Ce rapport de près de 300 pages met en avant plusieurs défaillances au niveau du renseignement en France et dans le reste de l’Europe.

«Ils (les terroristes, NDLR) avaient tous déjà été fichés, contrôlés, écoutés ou incarcérés à un moment ou un autre de leur vie», écrit la commission.

Papiers d’identité pour un futur kamikaze

Samy Amimour, un des kamikazes de la salle de spectacle Le Bataclan, était dans la mire des autorités françaises depuis l’automne 2013, date de son départ en Syrie. Son passeport lui avait alors été retiré, car il était sous le coup d’une interdiction de sortie du territoire.
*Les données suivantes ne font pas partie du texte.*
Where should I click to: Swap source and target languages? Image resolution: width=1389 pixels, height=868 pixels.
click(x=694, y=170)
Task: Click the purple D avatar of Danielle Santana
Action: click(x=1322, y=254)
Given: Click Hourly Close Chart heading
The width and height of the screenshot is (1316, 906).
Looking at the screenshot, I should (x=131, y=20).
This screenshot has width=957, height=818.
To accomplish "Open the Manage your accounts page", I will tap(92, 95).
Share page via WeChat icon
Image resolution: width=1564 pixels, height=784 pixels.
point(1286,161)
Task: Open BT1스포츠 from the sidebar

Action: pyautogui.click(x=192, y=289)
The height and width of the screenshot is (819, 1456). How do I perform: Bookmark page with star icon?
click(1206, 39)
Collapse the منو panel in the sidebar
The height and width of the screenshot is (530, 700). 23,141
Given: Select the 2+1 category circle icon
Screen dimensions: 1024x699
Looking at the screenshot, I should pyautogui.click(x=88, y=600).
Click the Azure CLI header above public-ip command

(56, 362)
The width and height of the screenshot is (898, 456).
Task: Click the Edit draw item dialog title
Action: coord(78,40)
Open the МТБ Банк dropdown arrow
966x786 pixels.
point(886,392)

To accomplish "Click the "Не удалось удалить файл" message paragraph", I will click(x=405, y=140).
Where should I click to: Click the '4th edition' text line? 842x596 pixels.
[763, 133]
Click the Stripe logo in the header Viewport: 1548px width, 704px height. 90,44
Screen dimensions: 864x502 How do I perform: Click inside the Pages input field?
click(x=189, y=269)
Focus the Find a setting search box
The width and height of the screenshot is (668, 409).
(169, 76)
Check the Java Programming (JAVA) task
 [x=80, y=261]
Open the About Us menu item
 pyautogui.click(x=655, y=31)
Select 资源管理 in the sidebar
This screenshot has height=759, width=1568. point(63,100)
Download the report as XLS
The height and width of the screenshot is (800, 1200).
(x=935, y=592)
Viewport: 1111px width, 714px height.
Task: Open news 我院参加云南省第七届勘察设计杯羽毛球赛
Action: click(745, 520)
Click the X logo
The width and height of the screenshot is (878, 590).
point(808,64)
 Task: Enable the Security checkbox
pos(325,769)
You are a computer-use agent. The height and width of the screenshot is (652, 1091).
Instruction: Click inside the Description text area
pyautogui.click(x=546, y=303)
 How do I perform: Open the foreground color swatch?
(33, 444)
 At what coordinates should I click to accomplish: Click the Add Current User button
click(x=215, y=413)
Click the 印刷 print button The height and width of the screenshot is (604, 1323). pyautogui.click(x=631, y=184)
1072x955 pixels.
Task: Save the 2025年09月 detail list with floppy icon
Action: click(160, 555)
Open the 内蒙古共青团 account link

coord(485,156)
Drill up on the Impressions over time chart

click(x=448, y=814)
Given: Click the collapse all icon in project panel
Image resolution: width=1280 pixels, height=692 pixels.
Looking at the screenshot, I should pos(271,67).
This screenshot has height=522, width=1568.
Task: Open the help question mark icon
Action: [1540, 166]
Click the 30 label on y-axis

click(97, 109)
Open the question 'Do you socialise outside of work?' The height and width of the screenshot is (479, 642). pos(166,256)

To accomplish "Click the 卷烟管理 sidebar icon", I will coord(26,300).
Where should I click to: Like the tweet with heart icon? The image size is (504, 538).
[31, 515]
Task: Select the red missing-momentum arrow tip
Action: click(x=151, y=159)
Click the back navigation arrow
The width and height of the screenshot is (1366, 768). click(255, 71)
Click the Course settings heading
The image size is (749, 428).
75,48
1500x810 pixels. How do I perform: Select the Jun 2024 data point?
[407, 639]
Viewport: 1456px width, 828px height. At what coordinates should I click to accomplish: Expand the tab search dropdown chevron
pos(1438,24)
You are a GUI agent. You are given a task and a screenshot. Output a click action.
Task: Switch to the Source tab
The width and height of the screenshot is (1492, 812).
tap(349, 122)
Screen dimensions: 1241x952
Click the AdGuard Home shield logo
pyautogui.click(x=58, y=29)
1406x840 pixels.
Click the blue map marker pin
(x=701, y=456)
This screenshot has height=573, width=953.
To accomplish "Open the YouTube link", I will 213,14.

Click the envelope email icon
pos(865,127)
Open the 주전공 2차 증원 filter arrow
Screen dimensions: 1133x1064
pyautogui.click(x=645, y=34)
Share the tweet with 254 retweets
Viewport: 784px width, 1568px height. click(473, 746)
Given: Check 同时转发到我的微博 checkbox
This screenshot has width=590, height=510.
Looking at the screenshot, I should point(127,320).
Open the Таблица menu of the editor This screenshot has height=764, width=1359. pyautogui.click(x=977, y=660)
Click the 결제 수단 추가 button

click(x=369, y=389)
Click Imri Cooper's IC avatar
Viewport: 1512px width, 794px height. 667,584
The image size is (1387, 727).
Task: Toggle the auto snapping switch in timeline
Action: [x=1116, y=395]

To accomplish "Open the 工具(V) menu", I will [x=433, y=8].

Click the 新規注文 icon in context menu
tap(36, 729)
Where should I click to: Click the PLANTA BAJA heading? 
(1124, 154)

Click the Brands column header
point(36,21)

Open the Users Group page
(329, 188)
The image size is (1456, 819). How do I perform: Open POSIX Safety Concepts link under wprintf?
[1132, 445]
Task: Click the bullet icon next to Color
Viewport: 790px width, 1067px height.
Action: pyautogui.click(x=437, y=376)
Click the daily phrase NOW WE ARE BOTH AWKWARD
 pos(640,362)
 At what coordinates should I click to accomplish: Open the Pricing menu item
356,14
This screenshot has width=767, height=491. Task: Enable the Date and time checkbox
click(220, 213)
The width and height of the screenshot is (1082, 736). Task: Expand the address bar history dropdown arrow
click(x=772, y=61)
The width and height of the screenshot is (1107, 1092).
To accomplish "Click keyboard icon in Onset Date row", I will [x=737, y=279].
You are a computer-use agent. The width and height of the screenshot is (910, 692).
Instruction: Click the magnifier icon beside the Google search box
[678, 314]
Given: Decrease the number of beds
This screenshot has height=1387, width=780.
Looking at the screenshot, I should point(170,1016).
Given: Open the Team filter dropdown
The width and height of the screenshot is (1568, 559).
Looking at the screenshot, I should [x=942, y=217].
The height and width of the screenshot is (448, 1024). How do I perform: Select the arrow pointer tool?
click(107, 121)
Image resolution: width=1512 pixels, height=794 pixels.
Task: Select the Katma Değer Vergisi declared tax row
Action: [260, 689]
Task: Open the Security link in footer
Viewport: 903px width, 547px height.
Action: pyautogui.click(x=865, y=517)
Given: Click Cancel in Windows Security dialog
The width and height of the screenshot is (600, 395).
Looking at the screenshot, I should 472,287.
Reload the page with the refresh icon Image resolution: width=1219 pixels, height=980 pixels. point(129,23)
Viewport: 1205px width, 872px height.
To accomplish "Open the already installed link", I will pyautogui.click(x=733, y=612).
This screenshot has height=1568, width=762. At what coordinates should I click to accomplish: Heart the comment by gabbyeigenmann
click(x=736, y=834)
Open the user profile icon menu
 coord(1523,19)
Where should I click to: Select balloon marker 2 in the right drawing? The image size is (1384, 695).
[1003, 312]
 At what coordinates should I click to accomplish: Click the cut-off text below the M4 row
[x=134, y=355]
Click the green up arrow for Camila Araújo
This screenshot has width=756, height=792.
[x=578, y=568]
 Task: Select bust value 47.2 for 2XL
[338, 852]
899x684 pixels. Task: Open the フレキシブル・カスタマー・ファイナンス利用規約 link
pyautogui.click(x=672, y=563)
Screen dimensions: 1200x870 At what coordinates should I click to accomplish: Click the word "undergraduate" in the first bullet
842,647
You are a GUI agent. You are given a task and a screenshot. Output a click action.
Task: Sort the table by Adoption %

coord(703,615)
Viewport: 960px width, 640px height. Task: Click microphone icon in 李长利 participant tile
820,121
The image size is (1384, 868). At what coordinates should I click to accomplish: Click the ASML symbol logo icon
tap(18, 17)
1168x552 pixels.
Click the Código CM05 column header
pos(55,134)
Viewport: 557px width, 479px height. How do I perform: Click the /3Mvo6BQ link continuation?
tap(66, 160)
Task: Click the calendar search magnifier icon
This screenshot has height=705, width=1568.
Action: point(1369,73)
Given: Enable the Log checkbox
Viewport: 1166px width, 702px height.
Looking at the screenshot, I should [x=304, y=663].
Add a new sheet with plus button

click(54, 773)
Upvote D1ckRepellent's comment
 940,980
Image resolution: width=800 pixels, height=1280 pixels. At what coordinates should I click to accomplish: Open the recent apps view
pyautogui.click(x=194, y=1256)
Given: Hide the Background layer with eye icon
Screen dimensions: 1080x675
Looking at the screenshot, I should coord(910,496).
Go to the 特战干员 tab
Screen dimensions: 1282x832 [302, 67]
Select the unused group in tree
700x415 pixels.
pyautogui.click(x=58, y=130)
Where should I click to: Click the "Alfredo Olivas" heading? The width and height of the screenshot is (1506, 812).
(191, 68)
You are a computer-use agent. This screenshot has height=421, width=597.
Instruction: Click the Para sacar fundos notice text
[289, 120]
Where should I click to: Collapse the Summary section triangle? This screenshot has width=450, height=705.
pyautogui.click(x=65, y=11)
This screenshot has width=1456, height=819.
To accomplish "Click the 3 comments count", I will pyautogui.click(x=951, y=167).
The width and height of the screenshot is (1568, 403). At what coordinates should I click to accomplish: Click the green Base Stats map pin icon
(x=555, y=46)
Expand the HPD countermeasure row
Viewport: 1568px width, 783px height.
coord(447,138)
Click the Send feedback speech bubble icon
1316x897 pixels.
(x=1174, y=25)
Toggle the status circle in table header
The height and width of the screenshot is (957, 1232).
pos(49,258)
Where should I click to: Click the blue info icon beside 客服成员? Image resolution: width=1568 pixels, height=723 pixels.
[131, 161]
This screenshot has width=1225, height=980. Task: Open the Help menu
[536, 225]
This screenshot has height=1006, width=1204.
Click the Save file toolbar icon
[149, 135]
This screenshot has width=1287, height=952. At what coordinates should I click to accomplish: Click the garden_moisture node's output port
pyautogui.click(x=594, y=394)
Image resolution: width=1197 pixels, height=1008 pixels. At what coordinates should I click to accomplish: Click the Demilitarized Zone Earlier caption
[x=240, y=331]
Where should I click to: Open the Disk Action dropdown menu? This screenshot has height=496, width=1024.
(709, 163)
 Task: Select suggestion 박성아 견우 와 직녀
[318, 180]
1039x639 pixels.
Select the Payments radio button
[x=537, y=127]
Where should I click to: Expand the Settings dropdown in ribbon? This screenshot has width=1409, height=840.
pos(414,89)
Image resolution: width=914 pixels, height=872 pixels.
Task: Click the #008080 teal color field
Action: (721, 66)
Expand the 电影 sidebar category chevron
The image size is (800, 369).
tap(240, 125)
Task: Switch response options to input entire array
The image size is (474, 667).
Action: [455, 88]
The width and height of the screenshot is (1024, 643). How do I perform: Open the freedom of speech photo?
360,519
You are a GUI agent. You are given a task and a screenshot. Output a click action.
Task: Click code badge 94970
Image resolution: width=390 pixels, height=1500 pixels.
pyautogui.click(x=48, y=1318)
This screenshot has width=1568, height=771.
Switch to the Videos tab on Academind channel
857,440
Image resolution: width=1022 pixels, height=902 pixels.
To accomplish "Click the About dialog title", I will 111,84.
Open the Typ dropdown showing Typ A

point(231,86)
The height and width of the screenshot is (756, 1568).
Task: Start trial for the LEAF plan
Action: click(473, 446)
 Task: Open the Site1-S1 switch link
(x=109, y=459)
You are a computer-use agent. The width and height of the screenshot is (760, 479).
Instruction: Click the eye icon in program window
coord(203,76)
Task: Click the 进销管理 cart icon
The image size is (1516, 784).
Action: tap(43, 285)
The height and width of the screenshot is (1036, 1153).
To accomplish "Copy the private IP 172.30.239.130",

Amimour a cependant réussi à se procurer de nouveaux papiers d’identité à un bureau de préfecture après avoir expliqué qu’on les lui avait volés.

À aucun moment le fonctionnaire d’état civil n’a consulté le fichier des personnes recherchées, cette démarche n’étant ni obligatoire ni systématique.

Arrestation manquée du «cerveau» des attaques du 13 novembre

Parmi les ratés, le rapport pointe le manque de coopération entre les polices européennes.

Ainsi, le cerveau des attaques du 13 novembre 2015, Abdelhamid Abaaoud, a failli être arrêt en janvier 2015 alors qu’il se trouvait à Athènes en Grèce.

Les policiers français avaient cependant prévenu leurs collègues grecs 15 minutes trop tard, Abaaoud ayant eu le temps de fuir le pays.

Manque de coopération entre les forces de police française

Par ailleurs, des gendarmes d'élite français du Groupe d'intervention de la gendarmerie nationale (GIGN) s'en sont pris vivement à leur chef dans une lettre anonyme ces dernières semaines, lui reprochant d'être «peu courageux» et de ne pas avoir engagé ses hommes lors des attentats du 13 novembre.

Selon le courrier anonyme, ce groupe de gendarmes était prêt à intervenir dans la salle de concert du Bataclan, où des jihadistes ont abattu 90 personnes.

«Alors que nous étions 40 opérationnels (...) prêts à mener un assaut, prêts à faire cesser la tuerie», le colonel Bonneau «attendait sagement d'être appelé» et «se cachait derrière une histoire de compétence territoriale», accusent-ils, se disant «scandalisés et traumatisés par cet événement».

L'assaut au Bataclan contre les jihadistes a été mené par les unités d'élite de la police.

La commission d'enquête parlementaire sur les attentats a conclu qu'il n'était «pas nécessaire» de solliciter le GIGN, estimant que les unités d'élite de la police, la BRI et le Raid, étaient mobilisées en nombre suffisant à la salle de spectacles.

Le terrorisme a fait près de 150 victimes en France depuis janvier 2015.